**What is required**
For the entries that follow, restate word for word the line containing "Open the user profile icon top right", the line containing "Image resolution: width=720", and every line that lies between them.

**Given records**
+-------+
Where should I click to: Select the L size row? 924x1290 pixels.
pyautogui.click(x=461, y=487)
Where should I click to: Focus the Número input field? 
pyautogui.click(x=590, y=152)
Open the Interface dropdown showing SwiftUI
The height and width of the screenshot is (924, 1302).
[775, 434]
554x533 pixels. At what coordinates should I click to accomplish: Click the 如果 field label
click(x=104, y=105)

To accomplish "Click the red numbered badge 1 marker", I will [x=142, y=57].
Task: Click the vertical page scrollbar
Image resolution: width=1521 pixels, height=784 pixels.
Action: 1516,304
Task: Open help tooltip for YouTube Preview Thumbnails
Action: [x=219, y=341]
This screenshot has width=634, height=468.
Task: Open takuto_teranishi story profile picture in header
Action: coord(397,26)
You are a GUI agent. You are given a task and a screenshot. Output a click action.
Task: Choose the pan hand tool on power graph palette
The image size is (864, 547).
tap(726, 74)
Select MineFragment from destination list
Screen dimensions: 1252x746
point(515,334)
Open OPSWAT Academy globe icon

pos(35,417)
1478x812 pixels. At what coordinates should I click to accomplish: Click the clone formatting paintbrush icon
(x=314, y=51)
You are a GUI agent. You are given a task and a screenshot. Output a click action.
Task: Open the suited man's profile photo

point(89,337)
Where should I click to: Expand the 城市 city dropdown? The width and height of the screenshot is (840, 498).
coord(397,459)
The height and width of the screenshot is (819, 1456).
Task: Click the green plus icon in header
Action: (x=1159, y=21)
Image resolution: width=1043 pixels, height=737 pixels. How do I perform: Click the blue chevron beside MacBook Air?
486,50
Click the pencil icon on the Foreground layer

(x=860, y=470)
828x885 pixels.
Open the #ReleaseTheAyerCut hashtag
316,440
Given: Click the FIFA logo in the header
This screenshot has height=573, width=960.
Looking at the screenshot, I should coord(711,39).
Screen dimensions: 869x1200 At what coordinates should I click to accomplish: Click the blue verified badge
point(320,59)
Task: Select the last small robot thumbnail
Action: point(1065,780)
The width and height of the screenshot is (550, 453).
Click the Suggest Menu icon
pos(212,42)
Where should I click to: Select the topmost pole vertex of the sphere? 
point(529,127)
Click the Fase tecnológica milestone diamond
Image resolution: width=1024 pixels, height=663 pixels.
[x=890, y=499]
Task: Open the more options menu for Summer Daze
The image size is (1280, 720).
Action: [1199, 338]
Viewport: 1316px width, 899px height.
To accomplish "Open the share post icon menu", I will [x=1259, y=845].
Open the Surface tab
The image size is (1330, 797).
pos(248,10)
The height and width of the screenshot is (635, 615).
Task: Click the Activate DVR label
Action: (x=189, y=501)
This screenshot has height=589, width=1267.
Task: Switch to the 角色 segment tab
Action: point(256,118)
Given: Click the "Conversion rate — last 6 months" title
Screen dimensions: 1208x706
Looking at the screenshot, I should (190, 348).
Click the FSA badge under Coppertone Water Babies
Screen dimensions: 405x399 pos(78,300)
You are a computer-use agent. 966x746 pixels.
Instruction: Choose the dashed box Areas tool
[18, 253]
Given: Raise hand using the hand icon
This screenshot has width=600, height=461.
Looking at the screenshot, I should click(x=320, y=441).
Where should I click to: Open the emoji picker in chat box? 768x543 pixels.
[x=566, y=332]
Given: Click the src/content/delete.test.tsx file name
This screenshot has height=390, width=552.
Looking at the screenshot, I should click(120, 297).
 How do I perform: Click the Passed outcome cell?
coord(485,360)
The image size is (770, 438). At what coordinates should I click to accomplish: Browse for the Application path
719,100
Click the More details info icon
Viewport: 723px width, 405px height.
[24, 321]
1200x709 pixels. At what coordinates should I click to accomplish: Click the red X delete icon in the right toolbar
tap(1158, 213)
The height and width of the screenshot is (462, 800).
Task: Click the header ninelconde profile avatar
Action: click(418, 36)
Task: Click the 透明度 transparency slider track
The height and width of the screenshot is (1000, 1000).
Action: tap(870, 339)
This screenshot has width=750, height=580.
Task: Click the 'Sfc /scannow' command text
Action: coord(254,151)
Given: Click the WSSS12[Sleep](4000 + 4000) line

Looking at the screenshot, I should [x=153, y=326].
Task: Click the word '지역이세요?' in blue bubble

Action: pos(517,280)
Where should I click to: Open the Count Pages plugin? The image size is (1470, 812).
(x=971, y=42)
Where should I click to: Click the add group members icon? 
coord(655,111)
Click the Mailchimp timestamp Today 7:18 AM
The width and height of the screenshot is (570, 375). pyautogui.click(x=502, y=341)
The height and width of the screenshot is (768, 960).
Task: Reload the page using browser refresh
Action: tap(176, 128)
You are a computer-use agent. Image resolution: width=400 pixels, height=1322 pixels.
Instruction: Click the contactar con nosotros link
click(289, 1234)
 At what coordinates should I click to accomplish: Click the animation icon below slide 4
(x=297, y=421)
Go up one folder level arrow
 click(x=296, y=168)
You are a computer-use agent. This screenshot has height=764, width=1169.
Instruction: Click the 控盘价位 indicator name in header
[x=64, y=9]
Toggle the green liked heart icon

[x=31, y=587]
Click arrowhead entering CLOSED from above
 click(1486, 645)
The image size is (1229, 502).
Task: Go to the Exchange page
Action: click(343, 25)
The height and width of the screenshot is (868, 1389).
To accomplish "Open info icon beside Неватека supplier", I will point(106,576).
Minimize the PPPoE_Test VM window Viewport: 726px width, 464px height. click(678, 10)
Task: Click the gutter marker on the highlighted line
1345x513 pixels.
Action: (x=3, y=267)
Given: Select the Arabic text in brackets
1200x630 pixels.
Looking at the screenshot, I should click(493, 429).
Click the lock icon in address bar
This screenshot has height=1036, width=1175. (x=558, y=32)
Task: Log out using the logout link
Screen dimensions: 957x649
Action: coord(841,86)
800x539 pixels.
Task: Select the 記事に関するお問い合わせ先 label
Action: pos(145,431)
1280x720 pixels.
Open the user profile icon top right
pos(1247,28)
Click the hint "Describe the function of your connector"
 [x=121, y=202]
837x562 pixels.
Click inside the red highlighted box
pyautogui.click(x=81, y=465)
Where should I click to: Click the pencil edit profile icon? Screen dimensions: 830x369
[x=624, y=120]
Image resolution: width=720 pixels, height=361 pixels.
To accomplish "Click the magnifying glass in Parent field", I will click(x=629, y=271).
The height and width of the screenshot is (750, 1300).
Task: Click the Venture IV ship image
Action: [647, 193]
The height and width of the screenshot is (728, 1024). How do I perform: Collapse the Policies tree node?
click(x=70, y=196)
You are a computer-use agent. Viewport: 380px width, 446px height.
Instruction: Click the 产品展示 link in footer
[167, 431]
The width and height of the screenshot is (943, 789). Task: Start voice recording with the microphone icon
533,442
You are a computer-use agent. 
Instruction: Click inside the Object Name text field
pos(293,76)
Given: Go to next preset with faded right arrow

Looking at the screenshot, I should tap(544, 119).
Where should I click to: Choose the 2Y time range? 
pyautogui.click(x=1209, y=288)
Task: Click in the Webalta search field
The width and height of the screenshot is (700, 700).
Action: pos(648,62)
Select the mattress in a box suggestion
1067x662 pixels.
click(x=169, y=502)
+-------+
**Exercise answer**
Open the user profile icon top right
pos(1247,28)
Click the hint "Describe the function of your connector"
 [x=121, y=202]
837x562 pixels.
Click inside the red highlighted box
pyautogui.click(x=81, y=465)
Where should I click to: Click the pencil edit profile icon? Screen dimensions: 830x369
[x=624, y=120]
Image resolution: width=720 pixels, height=361 pixels.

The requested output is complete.